Cross-training city staffers to do a broader range of jobs, such as the recent proposal for building inspectors to do fire inspections while on a construction site, is a good example. The council's recent agreement to have line-item budget changes approved by the city manager is another.
It's all about efficiency and common sense, he said.
"What I don't want to have is a bunch of special interests get involved in city government because … they'll forget about the taxpayer," Olson said.
He supports proposed expansion of the Kalispell City Airport, particularly reorienting the runway to draw flight patterns away from Legends Stadium. He said he has no time for second-guessing a plan that already got council approval in 2002.
"Unless somebody can show me why it's a bad project, then leave me alone," he said.
Olson has watched the local population and its leaders grow into a "reactional society today," he said. During the recent growth boom the city came to expect added revenue of nearly half a million dollars a year, he said. But this year, with growth at a standstill, that added revenue has evaporated nearly to nothing.
"Who would have thought our budget would be zero?" he asked.
In the general fund, the cash reserve sits at $250,000 now and should end the year at $309,000. It's an improvement from early estimates of $130,000, but for a healthy budget, he pointed out, it should be $1.5 million.
With 80 percent of the budget dedicated to personnel, he said, "I still think we should eliminate some people."
He's pleased with Kalispell's new hire, City Manager Jane Howington. Her education in public administration, he said, and her long public experience are helpful to Kalispell.
"She will help get us back on solid ground," he said.
Fiscal cleanup isn't all on her shoulders, though. Olson said "we've got to have our house in order … by being transparent and by … having ourselves in place. This whole thing is about taxpayers."
Olson said the city should take its lead from the business world.
Any model that would help business thrive should be considered for adaptation to City Hall, he said. Properly handled tax increment financing districts could go a long way toward creating new jobs, something that gets Olson excited about Kalispell's economic future.
Other mechanisms should be put in place as well, he said.
"I fought hard to get [transportation] impact fees," he said. "We should have had them 20 years ago. Once you let traffic snarl, you never get it back. We allowed it to happen."
He's asking for a traffic study of the new Wal-Mart Supercenter's impact along the busy U.S. 93 North corridor, and suggesting the developer should provide a traffic solution.

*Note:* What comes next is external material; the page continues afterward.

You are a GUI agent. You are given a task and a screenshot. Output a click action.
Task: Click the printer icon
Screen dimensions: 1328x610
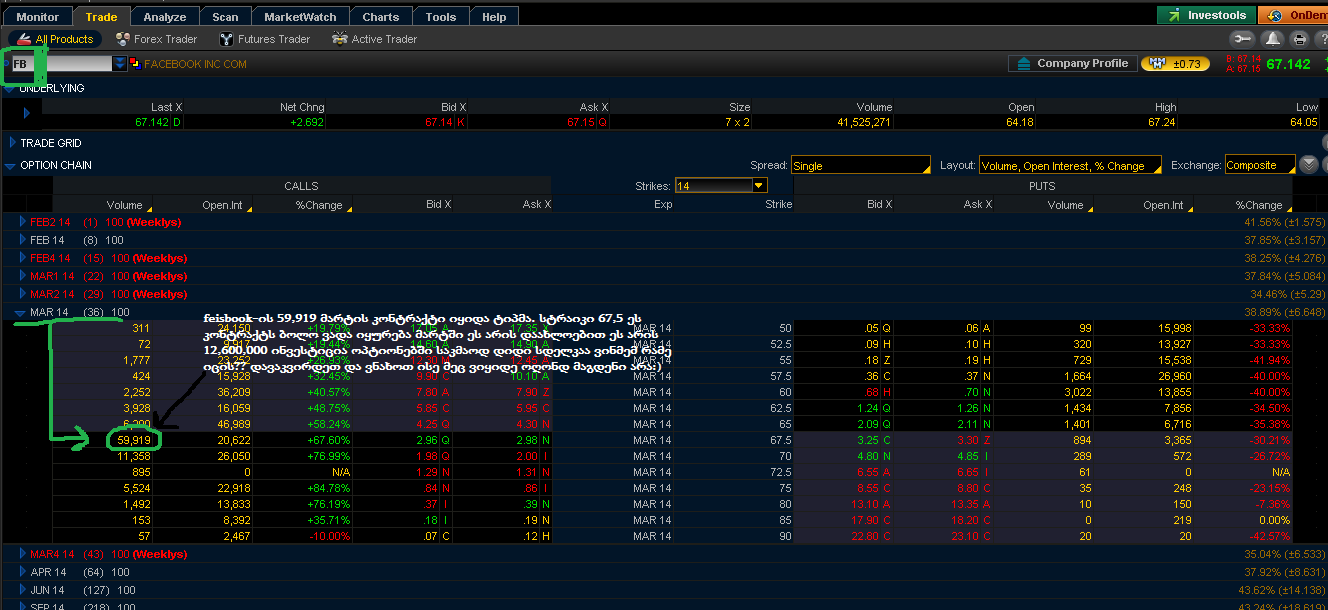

Ashley Square developers, who want tax increment money to help improve the west entrance to Kalispell by paving its parking lot and making other building and landscaping improvements, also need to shoulder more responsibility, he said.
"I was a businessman for 40 years and I understand what they're saying," Olson said. "But I care about the taxpayer."
That taxpayer is going to be feeling the pinch for some time.
"Our economy is in a critical state," he said. "When we get back cooking again, we've still got to sell all the houses already built," then wait out a year's lag time before new construction goes on the tax rolls.
He wants public involvement to help carry the city through - volunteers, private donors for civic projects, possibly even an organization to lead that effort.
After all, he said, it's each person helping everybody else.
"I want to be there anywhere in the city to help taxpayers enjoy the city," Olson said. "We're way past this ward thing. The city council works for the whole city."